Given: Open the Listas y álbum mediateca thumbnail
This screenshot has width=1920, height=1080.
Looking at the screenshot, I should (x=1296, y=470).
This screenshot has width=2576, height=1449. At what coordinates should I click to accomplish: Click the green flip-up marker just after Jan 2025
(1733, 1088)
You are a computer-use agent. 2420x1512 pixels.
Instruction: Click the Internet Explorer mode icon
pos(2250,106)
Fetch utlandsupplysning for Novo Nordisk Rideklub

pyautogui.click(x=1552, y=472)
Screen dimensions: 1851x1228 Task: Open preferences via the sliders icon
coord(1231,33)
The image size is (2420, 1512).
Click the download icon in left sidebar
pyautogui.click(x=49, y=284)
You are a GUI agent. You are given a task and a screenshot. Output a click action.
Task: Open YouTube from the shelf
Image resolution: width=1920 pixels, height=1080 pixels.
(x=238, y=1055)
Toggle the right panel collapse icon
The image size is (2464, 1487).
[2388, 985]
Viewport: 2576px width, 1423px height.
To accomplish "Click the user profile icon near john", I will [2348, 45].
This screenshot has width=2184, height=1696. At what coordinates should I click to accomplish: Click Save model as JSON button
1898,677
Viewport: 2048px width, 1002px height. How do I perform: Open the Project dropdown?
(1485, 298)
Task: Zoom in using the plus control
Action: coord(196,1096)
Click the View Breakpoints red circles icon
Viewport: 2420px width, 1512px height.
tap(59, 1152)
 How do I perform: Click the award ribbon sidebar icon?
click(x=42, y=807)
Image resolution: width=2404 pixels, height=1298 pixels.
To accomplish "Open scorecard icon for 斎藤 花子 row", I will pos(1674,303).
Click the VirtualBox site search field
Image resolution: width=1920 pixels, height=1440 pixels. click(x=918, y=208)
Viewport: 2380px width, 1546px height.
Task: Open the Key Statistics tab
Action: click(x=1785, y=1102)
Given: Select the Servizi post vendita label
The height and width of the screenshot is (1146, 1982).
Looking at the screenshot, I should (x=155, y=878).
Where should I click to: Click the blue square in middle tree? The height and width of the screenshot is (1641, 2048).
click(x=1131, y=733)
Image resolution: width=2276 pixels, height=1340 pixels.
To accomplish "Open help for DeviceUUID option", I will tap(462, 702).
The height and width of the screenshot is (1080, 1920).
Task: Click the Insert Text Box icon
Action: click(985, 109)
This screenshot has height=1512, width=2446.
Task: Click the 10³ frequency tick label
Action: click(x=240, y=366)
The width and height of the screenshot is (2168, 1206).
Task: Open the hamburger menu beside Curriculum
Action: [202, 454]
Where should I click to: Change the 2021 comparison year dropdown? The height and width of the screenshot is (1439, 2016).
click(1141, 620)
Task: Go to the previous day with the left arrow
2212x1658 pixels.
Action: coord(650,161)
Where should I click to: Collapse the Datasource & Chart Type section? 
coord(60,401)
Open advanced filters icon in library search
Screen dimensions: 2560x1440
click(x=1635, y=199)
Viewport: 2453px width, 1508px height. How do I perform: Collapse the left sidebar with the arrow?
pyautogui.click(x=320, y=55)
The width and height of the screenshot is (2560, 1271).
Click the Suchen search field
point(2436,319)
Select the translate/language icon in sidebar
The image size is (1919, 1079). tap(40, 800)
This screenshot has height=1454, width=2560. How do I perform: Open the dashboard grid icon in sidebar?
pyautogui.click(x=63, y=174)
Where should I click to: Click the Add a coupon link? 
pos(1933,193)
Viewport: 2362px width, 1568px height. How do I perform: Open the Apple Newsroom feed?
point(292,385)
==============================
### TASK BRIEF
Go through the entries and copy each line holding the string "agent".

### TASK OUTPUT
You are a computer-use agent. 2420x1512 pixels.
You are a GUI agent. You are given a task and a screenshot. Output a click action.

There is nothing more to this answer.